Si algo quedó claro durante la primera fase de la pandemia es que, sin nosotros, trabajadoras y trabajadores, nada funciona. Sin agricultores y peones del campo ni trabajadores del sector de la alimentación, incluyendo a los trabajadores de los supermercados, no llegaba la comida a las estanterías. Sin trabajadores de la salud, sin médicos, sin enfermeras, pero también sin auxiliares, limpiadoras, celadores, no había ninguna “lucha contra el virus”. Sin trabajadores industriales, en fábricas y plantas de todo el país, no había combustible para el transporte de bienes, ni para calentar las casas, ni para producir absolutamente nada. Todas y todos los que teníamos empleo nos dimos cuenta de hasta qué punto somos absolutamente imprescindibles. Quienes no lo teníamos, estuvimos muchas veces cuidando, supliendo escuelas, atendiendo ancianos. Manteniendo a los nuestros con vida, cuidados, alimentados y limpios y con la mejor salud mental que pudimos ayudarles a mantener.

Sin embargo, a nosotras y nosotros, a quienes producimos todo lo necesario para poder vivir, a los imprescindibles, a los que estamos en primera línea cada día para que la vida continúe, no nos dejan ni voz ni voto sobre qué hacer con esta pandemia, qué hacer con esta crisis. Las medidas se imponen desde arriba, sin ningún criterio sanitario real, sólo para beneficio de las y los explotadores y empujándonos al resto rápidamente hacia el abismo. Pero no son aleatorias. Tienen un objetivo no declarado de frenar toda protesta, de desactivar toda resistencia, fomentar el aislamiento, la alienación y la desconfianza entre nosotros, premiando la delación a las autoridades de toda conducta “incívica”. Mientras, el Gobierno nos endeuda y privatiza y las empresas nos explotan cada vez más o nos condenan al paro y la miseria. El poder nos quiere cómplices de unas políticas que van en contra de nuestros intereses y de la subsistencia de toda la humanidad. El miedo campa y es necesario resistirnos a ver a nuestros vecinos como una amenaza. La alternativa para dar vuelta la tortilla y revertir esas políticas contrarias a los intereses de nuestra clase se hace cada vez más urgente.

Desde Trinchera, no nos quedamos callados ni pasivos. Por eso, ante el desconcierto mayoritario, apostamos por una salida organizada. La gravedad del momento no acepta falsas justificaciones. La barbarie capitalista es más perversa que cualquier distopía y es necesario plantarle cara. Si no apostamos por nosotros, por nuestra clase, aún a riesgo de volver a ser derrotados, nadie lo hará.

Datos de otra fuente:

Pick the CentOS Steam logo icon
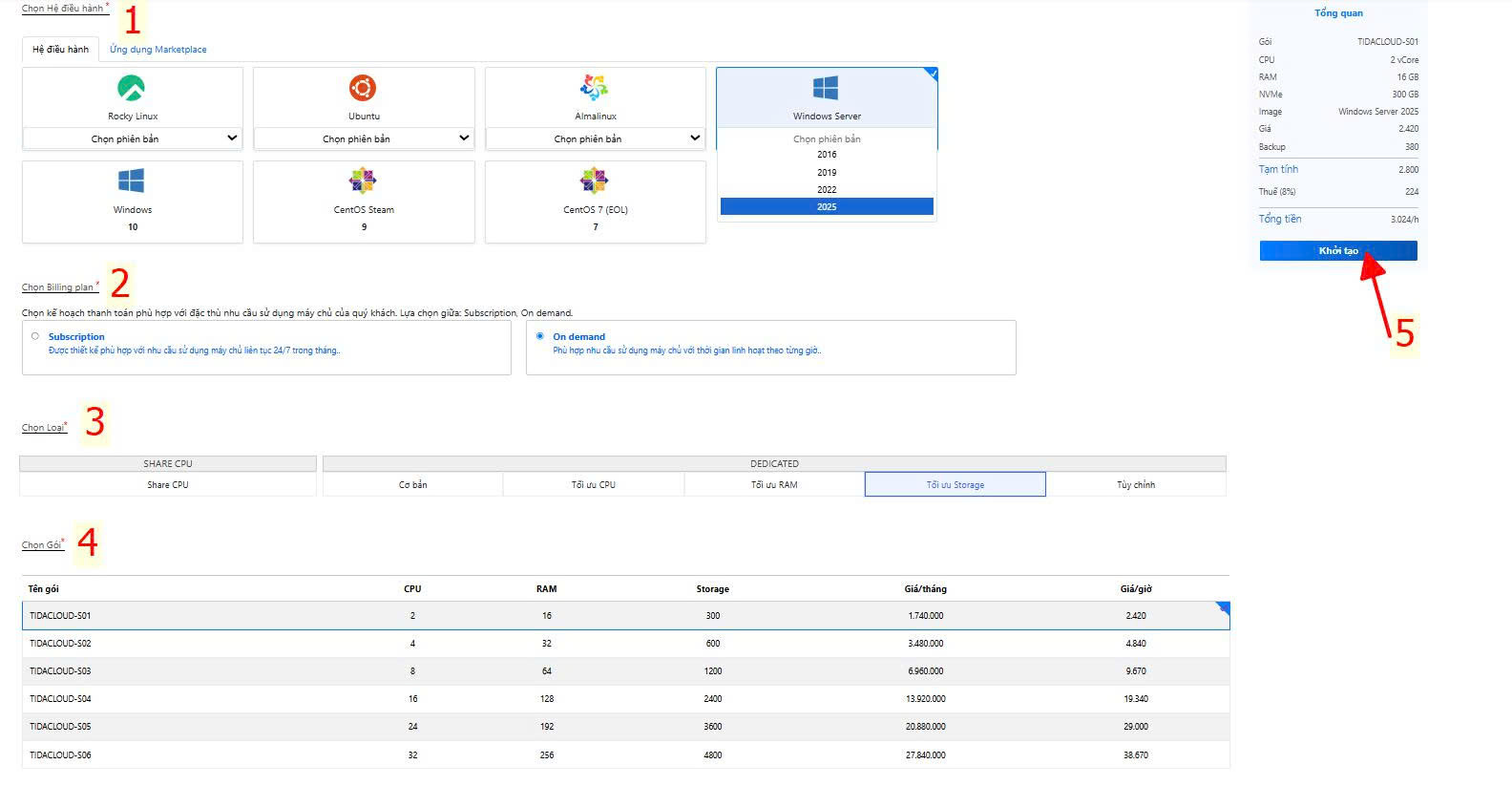 click(x=363, y=181)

Sabemos que hoy la inacción y peor aún, las vacilaciones y medias tintas a la resistencia, son equivalentes al suicidio. No sólo es necesario difundir y repetir machaconamente nuestra verdad, es necesario construirla. Frente a sus ataques disfrazados de medidas sanitarias, necesitamos tener la cabeza fría y conscientes de nuestras fuerzas, con el bagaje histórico de las luchas de los que se negaron a aceptar sin rechistar la barbarie capitalista, poner la primera piedra de esta etapa. Para recuperar la iniciativa, qué mejor que empezar por cuestionar la verdad del enemigo. Pero sólo eso no es suficiente. Las y los trabajadores nos necesitan a su lado, luchando y poniendo el cuerpo, por nuestros derechos y libertades, pero también por un mundo sin explotadores ni explotados, sin pandemias capitalistas ni crisis depredadoras.